# Bo ??? - 4/06/11



## Critter Aficionado (Jan 30, 2011)

I still can't believe this. I woke up a few mornings ago Bo had crossed the bridge. Absolutely no signs of illness; healthy weight and no weight loss, good appetite, no parasites, no discharge of the nose or eyes sneezing or coughing, no diarrhea nothing. The room is kept not too cold or hot, his diet was Oxbow Regal rat and fresh organic greens (about two tablespoons a day). I went to bed smiling last night after holding him and then hearing him run on his wheel and that day he'd just been running around on me and my mother's shoulders, giving kisses and being playful. There's no way he could have gotten into anything, nothing obstructing his airway, and none of his toys were eaten or completely destroyed.

It came as a huge blow and shock to me. But now I'm wondering if the people who got him from lied either intentionally or unintentionally, about his age (as it was they originally purchased him from a back yard breeder). He WAS as large as the girls when we first brought him home yet wasn't even a dumbo (which I've been told tend to be on the larger size).

[RECORDED INFORMATION]:

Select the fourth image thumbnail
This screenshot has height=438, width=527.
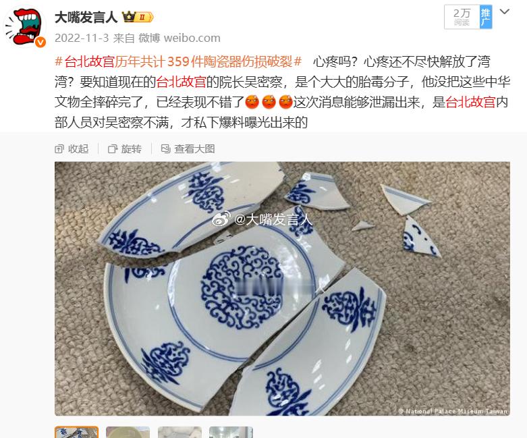231,432
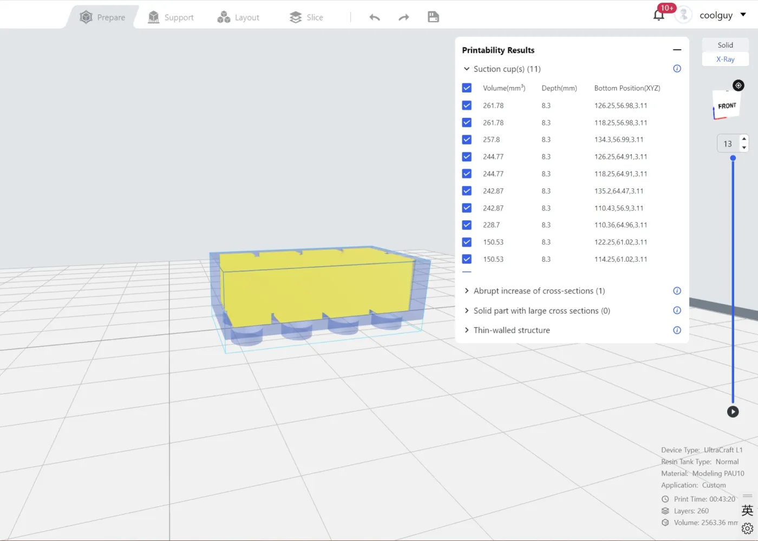
Task: Click info icon beside Thin-walled structure
Action: click(x=677, y=330)
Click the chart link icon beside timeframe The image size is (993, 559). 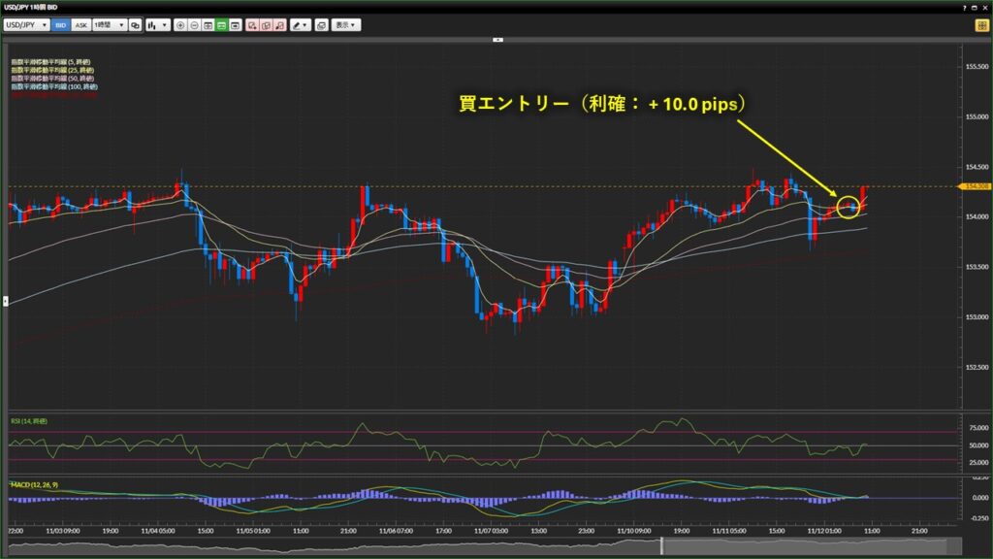(x=136, y=25)

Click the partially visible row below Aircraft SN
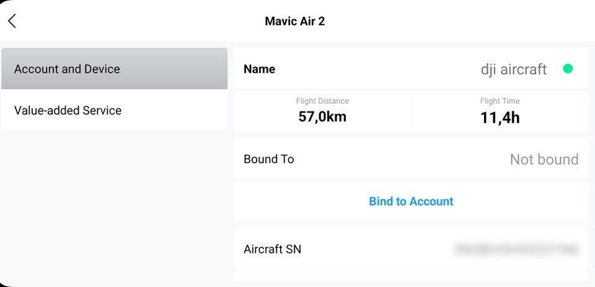[x=411, y=275]
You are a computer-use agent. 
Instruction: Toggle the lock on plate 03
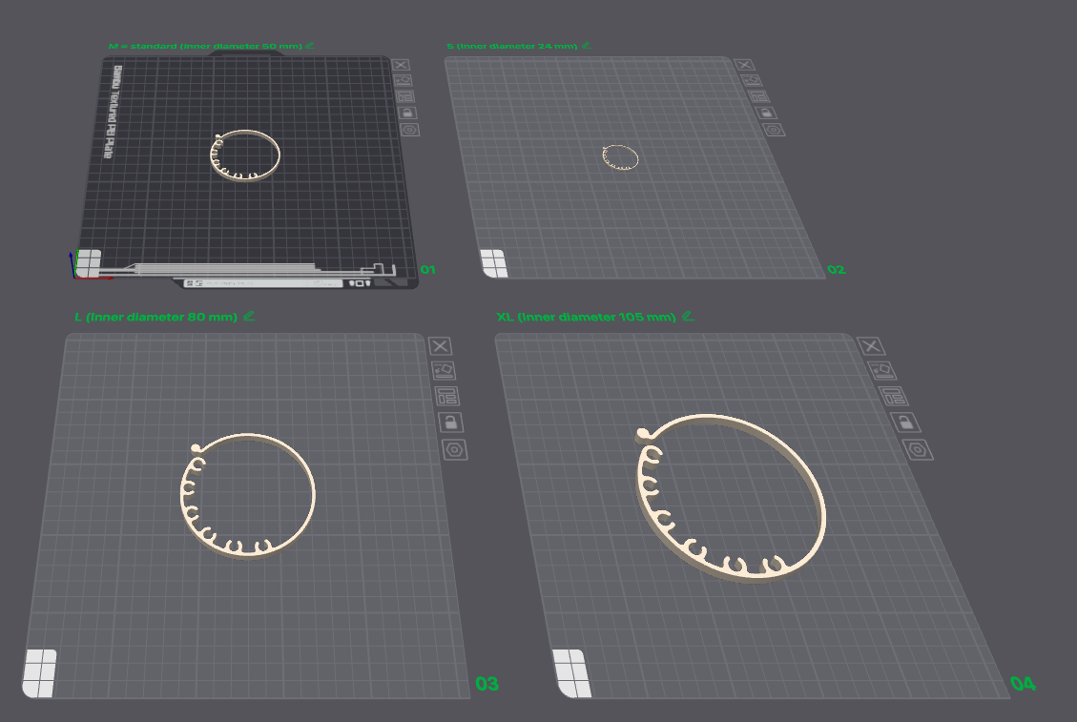(450, 422)
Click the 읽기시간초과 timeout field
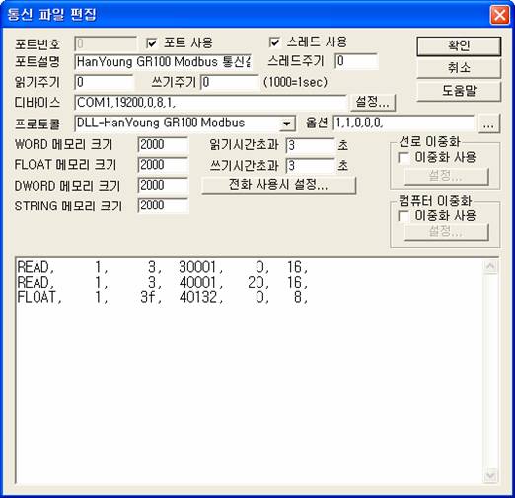 click(310, 145)
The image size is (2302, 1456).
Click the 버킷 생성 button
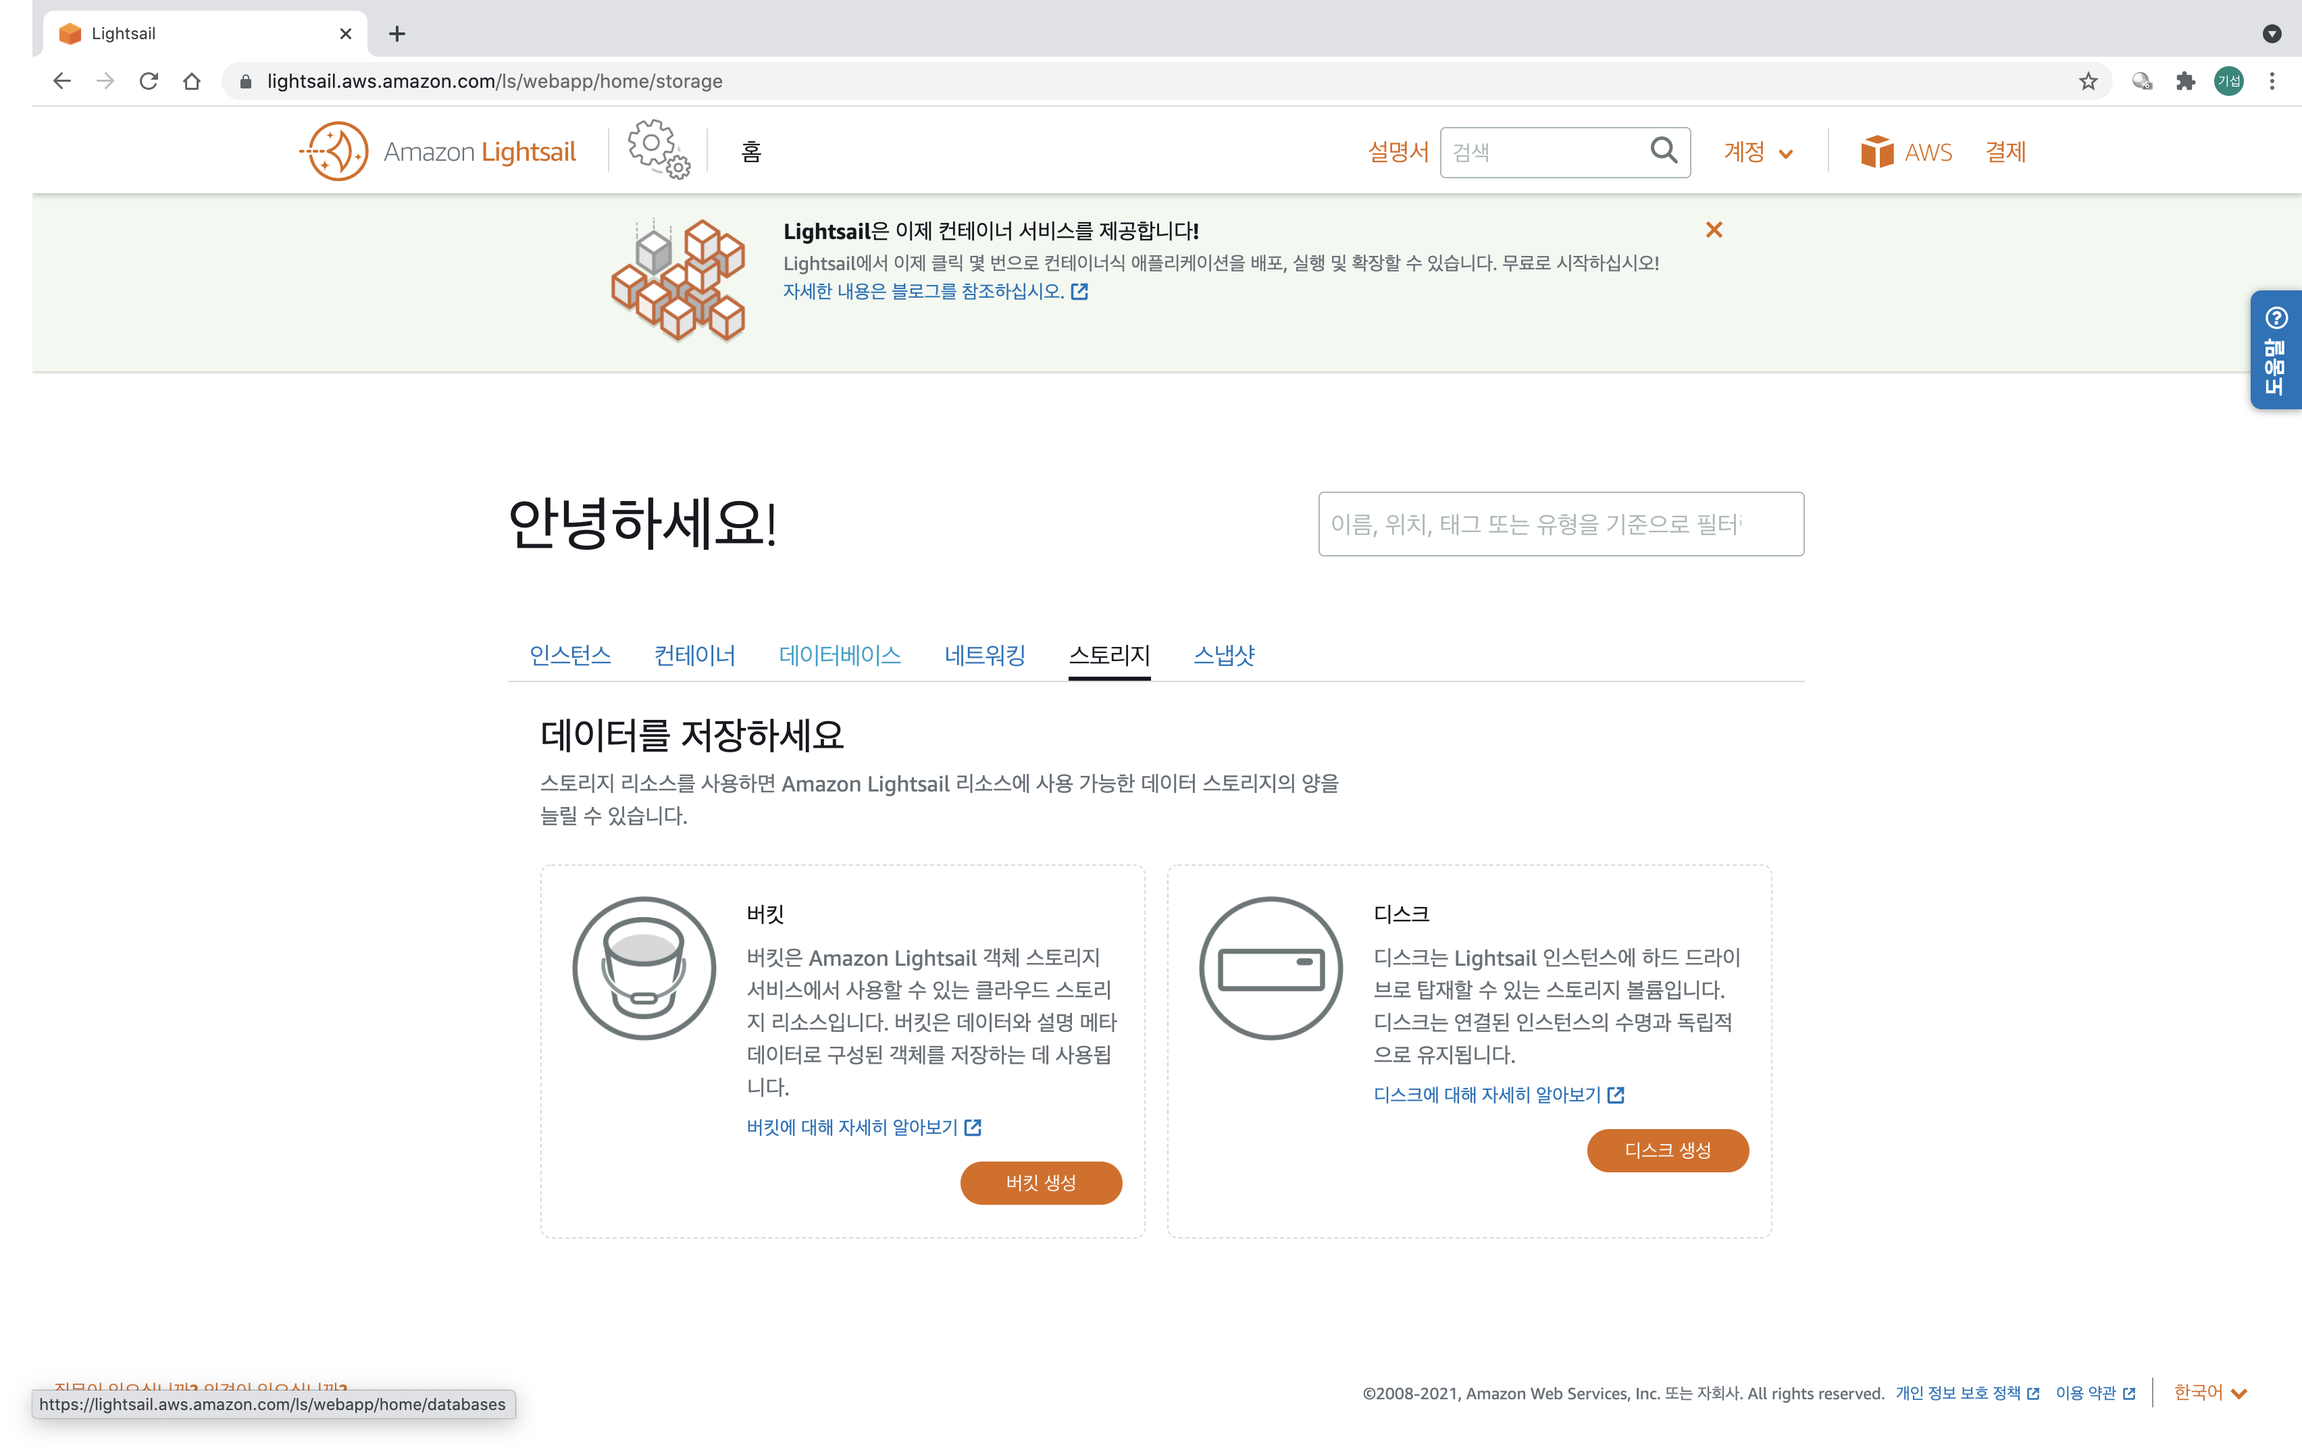click(1040, 1183)
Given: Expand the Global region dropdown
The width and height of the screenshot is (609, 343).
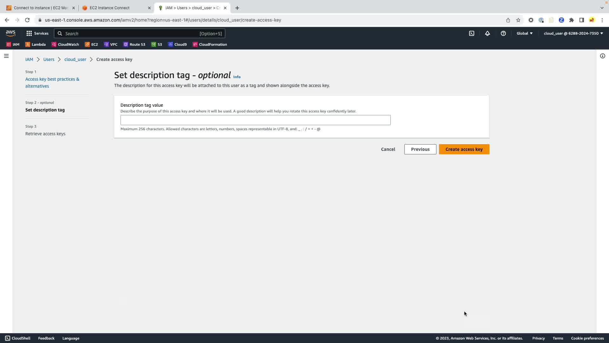Looking at the screenshot, I should [x=525, y=33].
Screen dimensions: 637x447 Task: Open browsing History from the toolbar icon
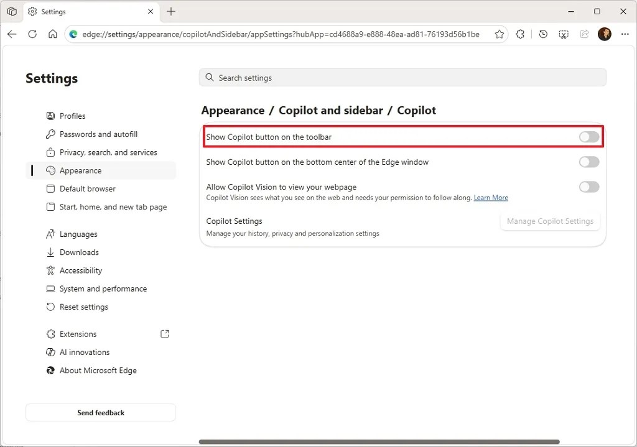542,34
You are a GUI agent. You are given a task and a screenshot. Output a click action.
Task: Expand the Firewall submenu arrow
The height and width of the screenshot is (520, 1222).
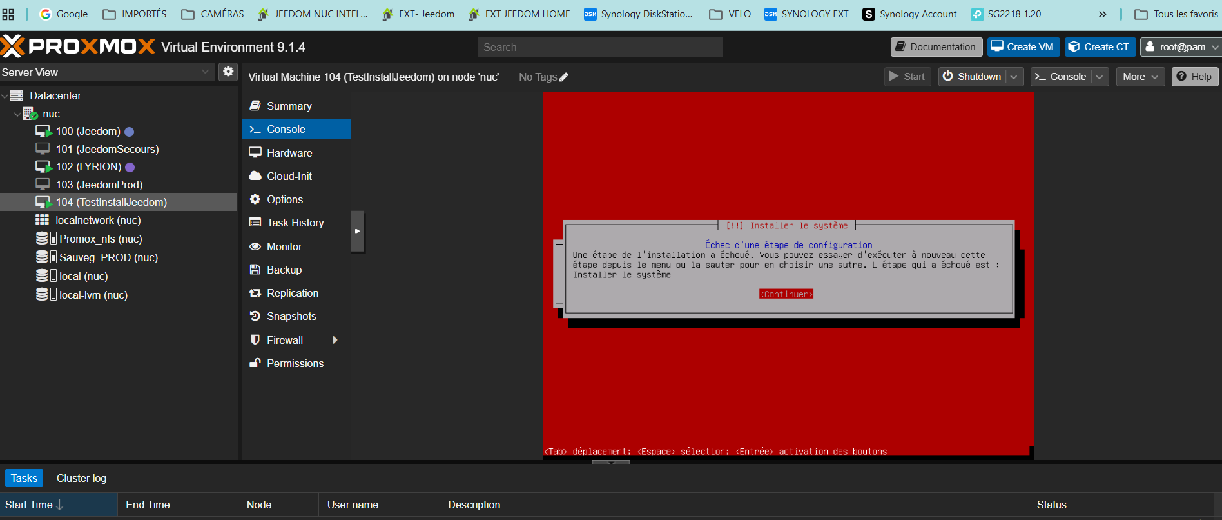pyautogui.click(x=335, y=340)
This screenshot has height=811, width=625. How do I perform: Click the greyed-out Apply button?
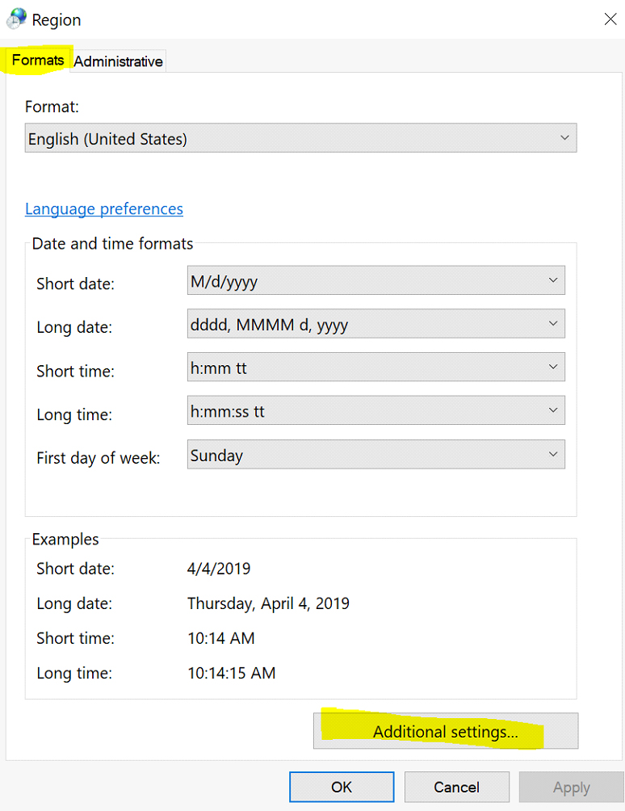click(571, 787)
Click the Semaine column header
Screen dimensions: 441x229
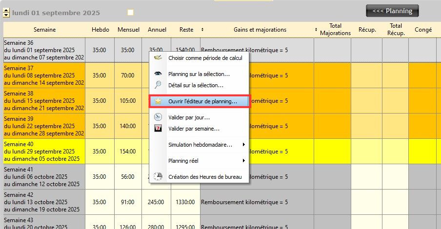44,30
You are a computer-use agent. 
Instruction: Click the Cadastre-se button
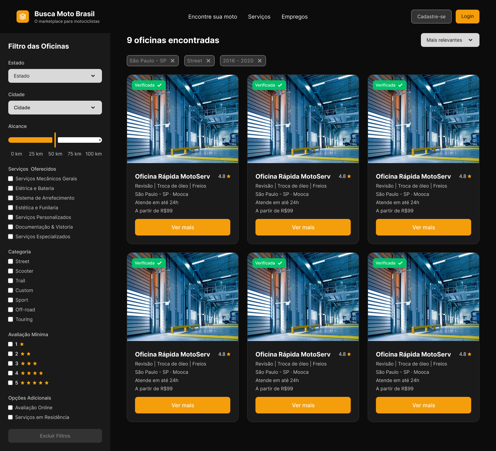coord(431,17)
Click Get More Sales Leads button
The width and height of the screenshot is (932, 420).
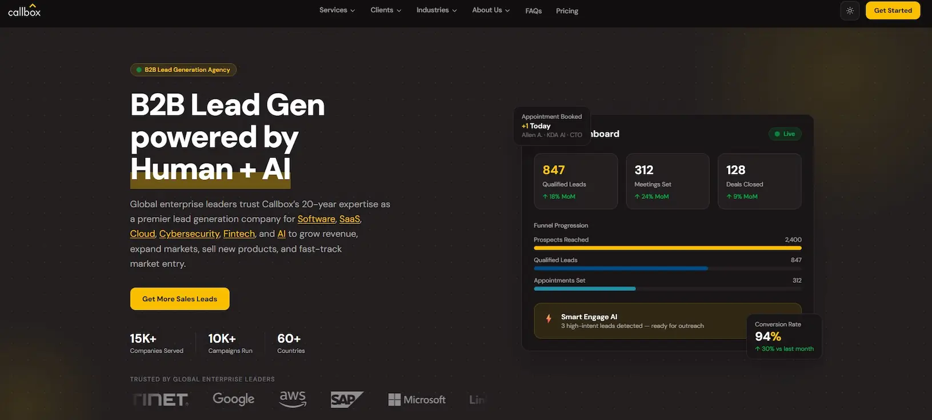179,299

[YOUR TASK]: Can you write the next part of the forum post about Bo, picking up right after its last sentence? The material is separate from the forum post about Bo.

[WRITTEN RESPONSE]:
He was the first rat I ever really had a super bond with; my fiance's girls are more bonded to him, it seems like I'm more furniture and playground to them than anything, and the rats my folks had growing up didn't really show much interest in us kids (they preferred the adults even though we were good with the animals and stood still when holding them). But he actually would come when called by name, was so gentle taking treats from my hand, groomed me and insisted on checking on me every few minutes when he was out of the cage running around the bed or couch. He was perfect for me, the perfect balance of playfulness and affection, loved to "wrestle" with my hand (carefully of course, I would never be too rough with any animal). He was my heart rat. And I feel I just didn't get enough time with him.

This picture was taken of him with me just the night before he passed, before I put him back to give him some organic red leaf.





































My fiance's girls were quiet, didn't even bicker that day of his passing. Now they are back to their usual hyper, playful selves. 

I don't think I'll be getting any more rats for quite some time, this just crushed me and I feel sort of burnt out for lack of a better word. I also have a couple of guinea pigs who are getting elderly, one of which is extremely human social and the fewer fuzzy and feathered critters I have the more one on one time I can spend with each one. Now isn't a good time for me to have any more rats of my own, so for now I will just spoil my fiance's girls and enjoy their playful antics.


----------



## lilspaz68 (Feb 24, 2007)

I am so very sorry for your loss, its the downfall of owning rats, they can die suddenly and much too young (in our opinion). How old did you think your boy was? In that first pic he has an elderly look to him.


----------



## Critter Aficionado (Jan 30, 2011)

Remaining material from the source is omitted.